DDLS.colon <- trainDDLSModel(object = DDLS.colon, verbose = FALSE)
##
1/79 [..............................] - ETA: 3s - loss: 0.1169 - accuracy: 0.7500 - mean_absolute_error: 0.0116 - categorical_accuracy: 0.7500
79/79 [==============================] - 0s 500us/step - loss: 0.1221 - accuracy: 0.7056 - mean_absolute_error: 0.0133 - categorical_accuracy: 0.7056
##
79/79 [==============================] - 0s 503us/step - loss: 0.1221 - accuracy: 0.7056 - mean_absolute_error: 0.0133 - categorical_accuracy: 0.7056
Once the model is trained, we can explore how well the model behaves on test samples. This step is critical because it allows us to assess if digitalDLSorteR is actually understanding the signals coming from each cell type or if on the contrary there are cell types being ignored.
DDLS.colon <- calculateEvalMetrics(object = DDLS.colon)

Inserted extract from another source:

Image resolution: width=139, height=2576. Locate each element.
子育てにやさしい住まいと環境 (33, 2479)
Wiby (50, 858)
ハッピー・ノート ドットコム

digitalDLSorteR implements different functions to visualize the results and explore potential biases on the models. For this tutorial, we will check the correlation between expected and predicted proportions, but for a more detailed explanation about other visualization functions, check the Documentation.
corrExpPredPlot(
DDLS.colon,
color.by = "CellType",
facet.by = "CellType",
corr = "both",
size.point = 0.5
)
## `geom_smooth()` using formula = 'y ~ x'
plot of chunk corr1_realModelWorkflow
As it can be seen, the model is accurately predicting the cell proportions of pseudobulk samples from the test data, which means that it is detecting differential signals for each cell type.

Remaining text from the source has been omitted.